3.2 Greedy Algorithm for Partitioning GyPA

For join between two tables in distributed environment, the network transferring cost will be different according to the selected partition attributes and the join attributes. Generally there are five kinds of join options summarized in Table 1, which are left table shuffle(LS), right table shuffle(RS), co-partition(CP), left table shuffle plus right table shuffle(LSRS), table copy(TC). Let’s take a look at the join segment “select * from NATION,REGION where NATION.regionkey = REGION.regionkey” for example, involving table NATION (size = 15) and REGION (size = 5) with join attribute regionkey. Selecting different partition attributes, the join costs are different as calculated in Eq. 2, with $M\,=\,5$ as the number of involved distributed nodes:

1.
The partition attribute is regionkey for both NATION and REGION. Two tables can be co-partitioned with minimal cost 0;
2.
The partition attributes for NATION and REGION are nationkey and regionkey, respectively.
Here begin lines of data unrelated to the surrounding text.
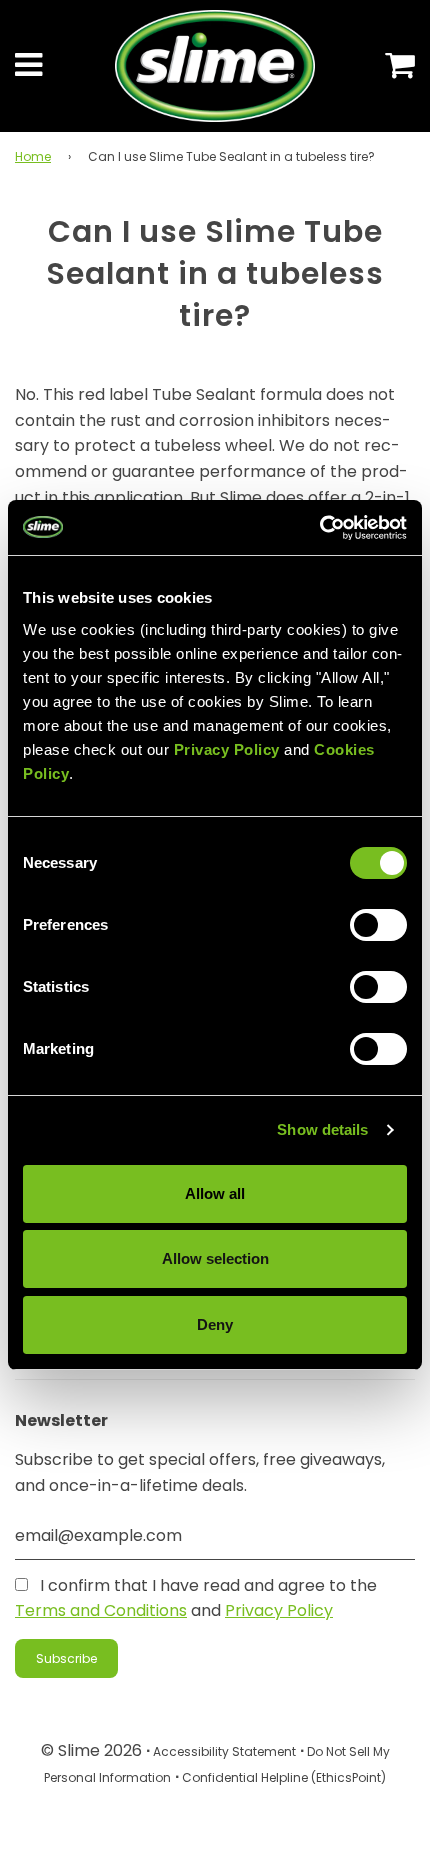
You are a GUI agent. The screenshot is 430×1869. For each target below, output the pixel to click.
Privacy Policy (279, 1610)
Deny (215, 1324)
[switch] (378, 925)
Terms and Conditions (101, 1610)
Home (33, 156)
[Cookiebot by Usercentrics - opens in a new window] (319, 528)
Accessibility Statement (224, 1751)
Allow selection (215, 1258)
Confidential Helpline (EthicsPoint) (284, 1777)
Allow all (215, 1193)
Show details (322, 1129)
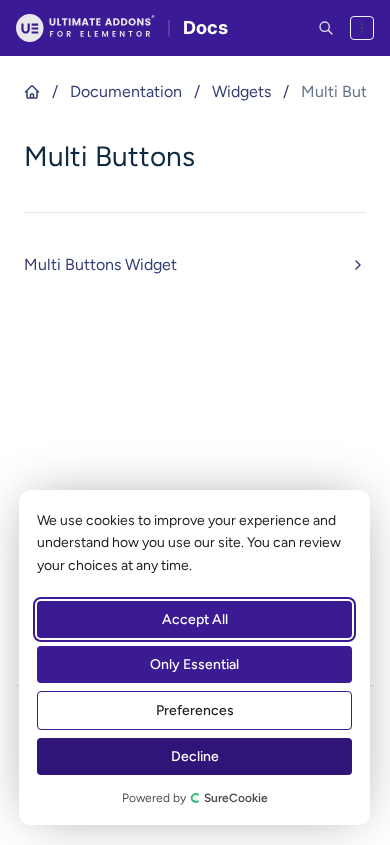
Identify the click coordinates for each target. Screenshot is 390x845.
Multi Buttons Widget (100, 264)
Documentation (126, 91)
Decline (195, 756)
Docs (205, 27)
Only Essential (194, 664)
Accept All (195, 619)
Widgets (241, 91)
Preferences (195, 710)
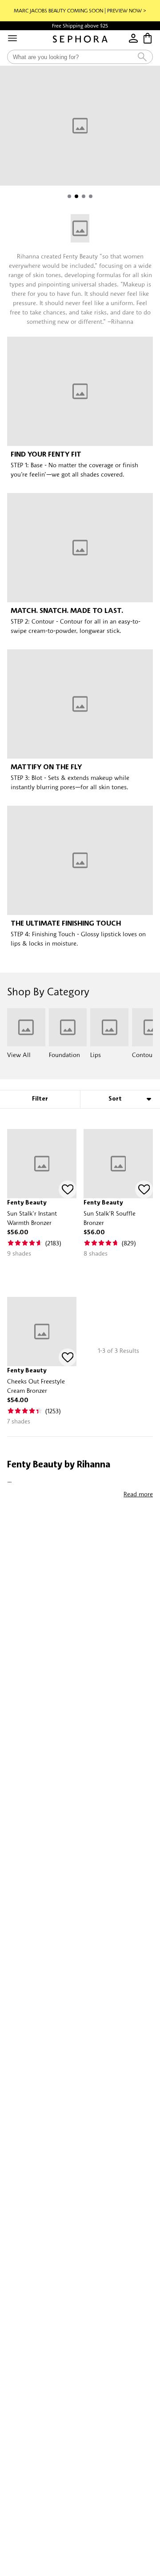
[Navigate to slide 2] (76, 196)
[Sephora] (80, 39)
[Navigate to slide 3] (83, 196)
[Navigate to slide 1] (69, 196)
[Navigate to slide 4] (90, 196)
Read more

If we perform a shuffle join in NATION according to regionkey attribute, the cost of shuffle join RS is $\frac{M-1}{M}*|Nation|=\frac{4}{5}\times 15=12$. However, if we broadcast REGION to all other nodes, the TC broadcast cost is $(M-1)\times |Region|=4\times 5=20$. Shuffle join is preferred in this case.
3.
The partition attributes of NATION and REGION are regionkey and any non-key attribute, e.g. name, respectively. If we perform LS shuffle join in REGION according to regionkey, the cost is $\frac{M-1}{M}\times |Region|=\frac{4}{5}\times 5=4$. However, when NATION is broadcast to all other nodes, the TC broadcast cost is $(M-1)\times |Nation|=4\times 15=60$. Obviously, we should shuffle REGION table instead of copying the NATION table.
4.
Neither of the partition attribute of NATION or REGION is the join attribute, e.g. nationkey for NATION and name for REGION. If we perform LSRS shuffle join both in REGION and NATION according to regionkey attribute, the cost is $\frac{M-1}{M}\times |Nation|+\frac{M-1}{M}\times |Region|=\frac{4}{5}\times 15 + \frac{4}{5}\times 5=16$. If one of the two tables is broadcast to the other nodes, the $\mathbf TC $ cost is $min((M-1)*|Nation|(M-1)*|Region|)=min(60, 20)=20$. Obviously, we should copy REGION table instead of shuffling the two tables.

Table 1. Example Cost Table for R, S and T (where ‘$-1$’ is the unavailable partition)

Full size table

Join cost can be calculated in advance using query trees and database schema. In order to reduce the cost during SQL execution as much as possible, we should try to filter the expensive join ways as early as possible. So the greedy strategy GyPA is to fill the join cost table shown in Table 1, avoid the costly join strategy and select the least cost join method as far as possible.

Algorithm 2 gives the pseudo-code for our greedy algorithm. In Table 1, we have three tables R, S, and T; we have two joins $j_1=R \mathop {\bowtie } \limits _{R.c_2=S.c_2} S$ and $j_2=S \mathop {\bowtie } \limits _{T.c_2=S.c_2} T$. We first initialize the join cost table JoinTable in Line 3, shown in Table 1(a). For the join tables, we iterate (Line 4–8) to find the partition attributes for them. First, we decide the table for checking by finding the largest join cost in the JoinTable, which is the worst partition on key c2. In Table 1(a), the max cost is 32 by RS for $j_2$. For $j_2$, partition method CP can have the least cost 0. We can then update the partitionConfig by adding pairs ${<}S,\textit{c2}{>}$ and ${<}T,\textit{c2}{>}$ as in Line 7. For the selected partition attributes, we recalculate and update JoinTable and get a new one shown in Table 1(b) as in Line 8. In distributed environment, we may need to partition the other tables, which are not involved in any joins and are then tackled by hashing acquiescently on their primary key in Line 9. Notice that we select the attribute in partition table instead of the shuffle table to update partitionConfig. For example, if LS generates the least cost, the second table and its partition attribute pair is selected to join partitionConfig. If CP generates the least cost, both table and partition attribute pairs should be inserted to partitionConfig.

Supposing the size of JoinTable is n. In cost computing phase, we need traverse all the lines of JoinTable, so the time complexity is O(n). When we locate the maximum cost and do updation to JoinTable, we may update all the other lines of the table, and the time complexity is $O(n^2)$. So the time complexity of GyPA is $O(k*n^2)$, where k is the number of tables involved with joins. But in fact, the method always makes the best choice in current view which is a local optimal solution and does not consider global optimization.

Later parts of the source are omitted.